Giter VIP home page Giter VIP logo

docs's Introduction

Lookyloo icon

Lookyloo is a web interface that captures a webpage and then displays a tree of the domains, that call each other.

Gitter

What's in a name?!

Lookyloo ...

Same as Looky Lou; often spelled as Looky-loo (hyphen) or lookylou

1. A person who just comes to look.
2. A person who goes out of the way to look at people or something, often causing crowds and disruption.
3. A person who enjoys watching other people's misfortune. Oftentimes car onlookers that stare at a car accidents.

In L.A., usually the lookyloos cause more accidents by not paying full attention to what is ahead of them.

Source: Urban Dictionary

No, really, what is Lookyloo?

Lookyloo is a web interface that allows you to capture and map the journey of a website page.

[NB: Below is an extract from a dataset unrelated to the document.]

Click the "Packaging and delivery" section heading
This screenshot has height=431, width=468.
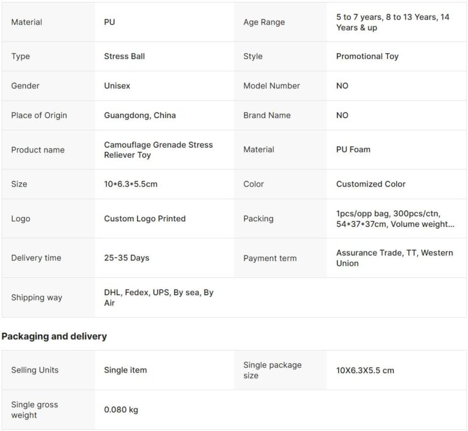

Find all you need to know about Lookyloo on our documentation website.

Here's an example of a Lookyloo capture of the site github.com Screenshot of Lookyloo capturing Github

REST API

The API is self documented with swagger. You can play with it on the demo instance.

Installation

Please refer to the install guide.

Python client

pylookyloo is the recommended client to interact with a Lookyloo instance.

It is avaliable on PyPi, so you can install it using the following command:

pip install pylookyloo

For more details on pylookyloo, read the overview docs, the documentation of the module itself, or the code in this GitHub repository.

Notes regarding using S3FS for storage

Directory listing

TL;DR: it is slow.

If you have namy captures (say more than 1000/day), and store captures in a s3fs bucket mounted with s3fs-fuse, doing a directory listing in bash (ls) will most probably lock the I/O for every process trying to access any file in the whole bucket. The same will be true if you access the filesystem using python methods (iterdir, scandir...))

A workaround is to use the python s3fs module as it will not access the filesystem for listing directories. You can configure the s3fs credentials in config/generic.json key s3fs.

Warning: this will not save you if you run ls on a directoy that contains a lot of captures.

Versioning

By default, a MinIO bucket (backend for s3fs) will have versioning enabled, wich means it keeps a copy of every version of every file you're storing. It becomes a problem if you have a lot of captures as the index files are updated on every change, and the max amount of versions is 10.000. So by the time you have > 10.000 captures in a directory, you'll get I/O errors when you try to update the index file. And you absolutely do not care about that versioning in lookyloo.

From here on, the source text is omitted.